# Supplied information:
--- Begin ---

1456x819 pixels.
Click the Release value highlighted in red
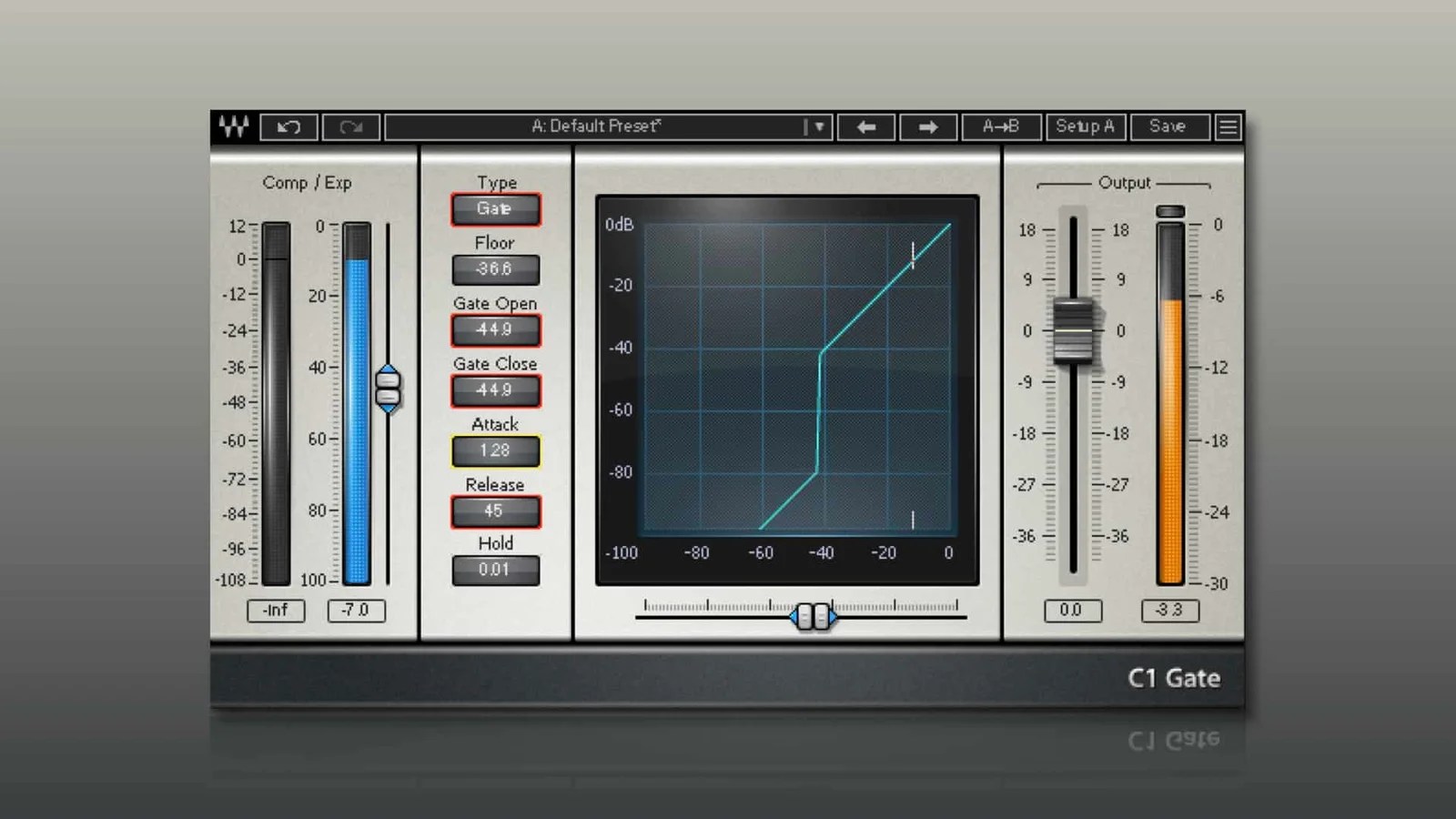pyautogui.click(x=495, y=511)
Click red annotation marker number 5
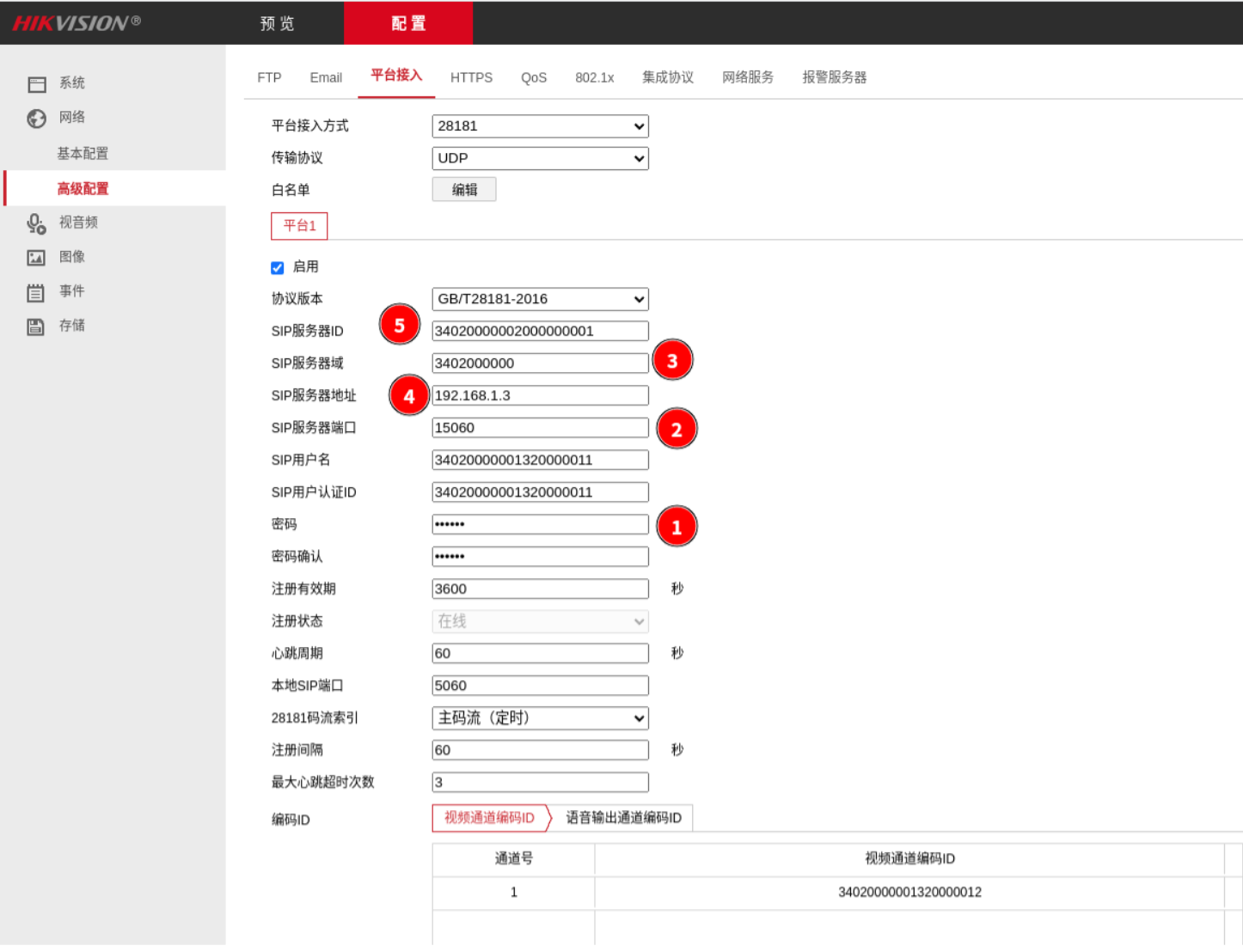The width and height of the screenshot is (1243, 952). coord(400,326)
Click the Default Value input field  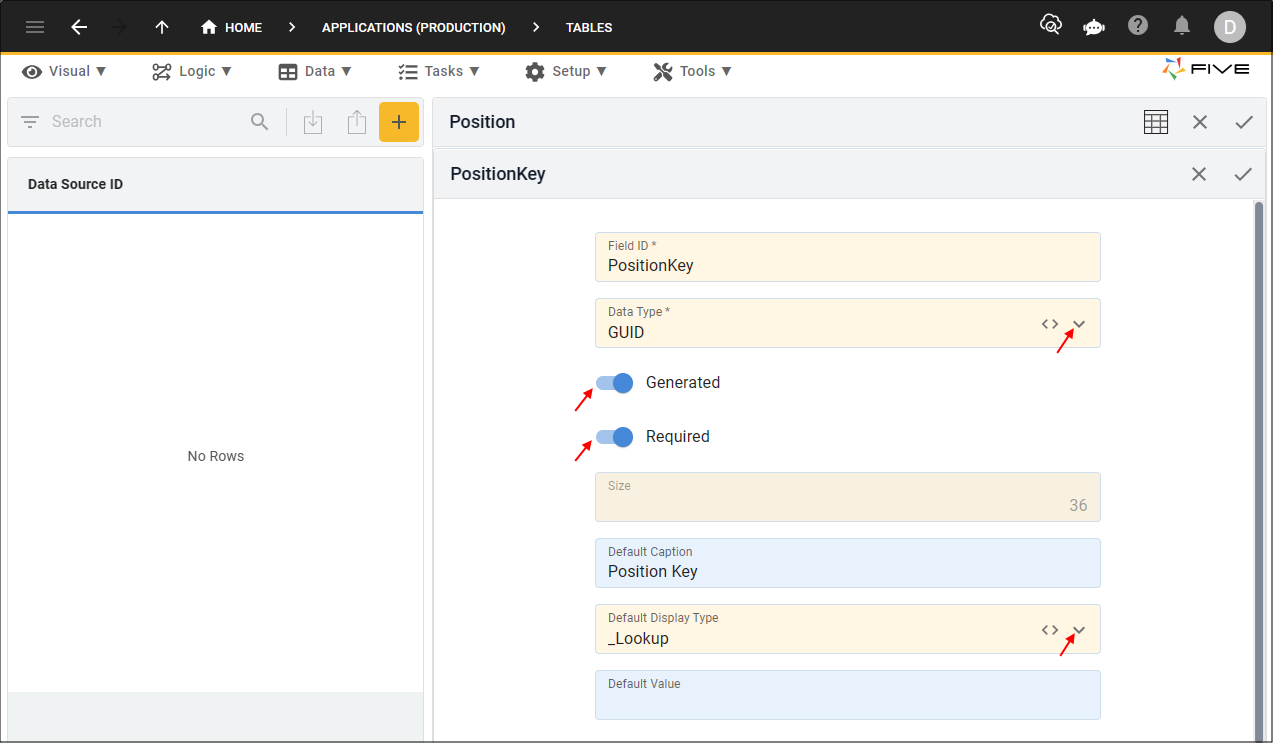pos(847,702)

--- End ---
--- Begin ---

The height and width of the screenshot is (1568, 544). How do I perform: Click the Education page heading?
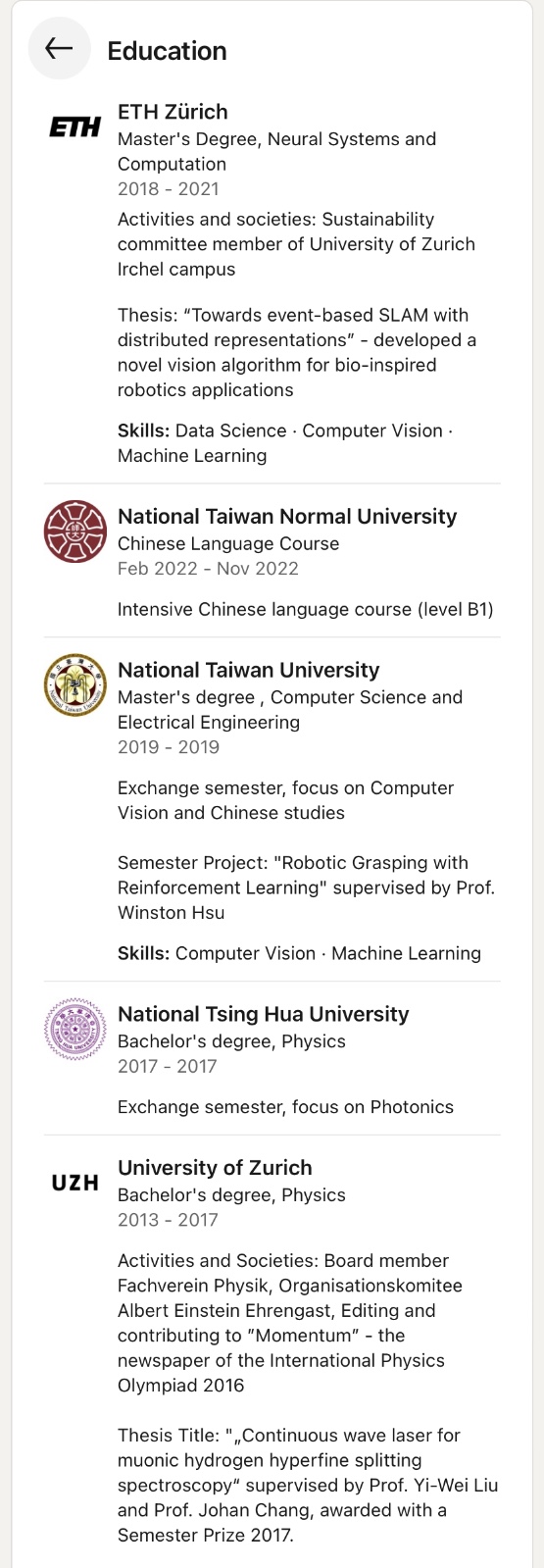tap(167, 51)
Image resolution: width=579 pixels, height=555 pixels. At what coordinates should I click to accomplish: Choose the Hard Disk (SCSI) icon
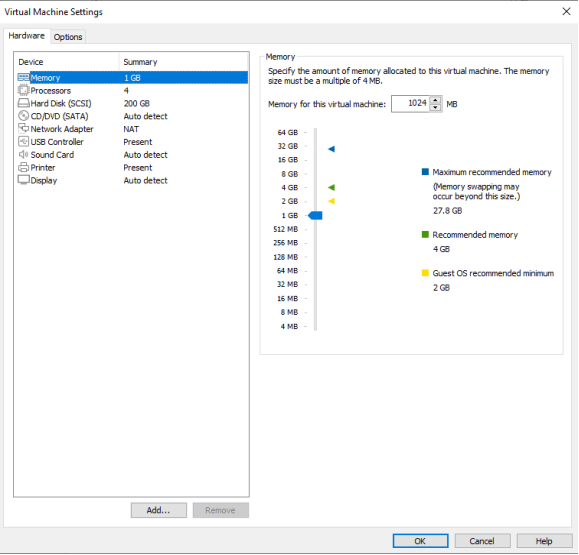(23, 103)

--- End ---

# Goal:
Please tally how many lines of the material above contain the string "pixels", counting only case-sensitive matches, and reply with the number alone.

# Output below:
2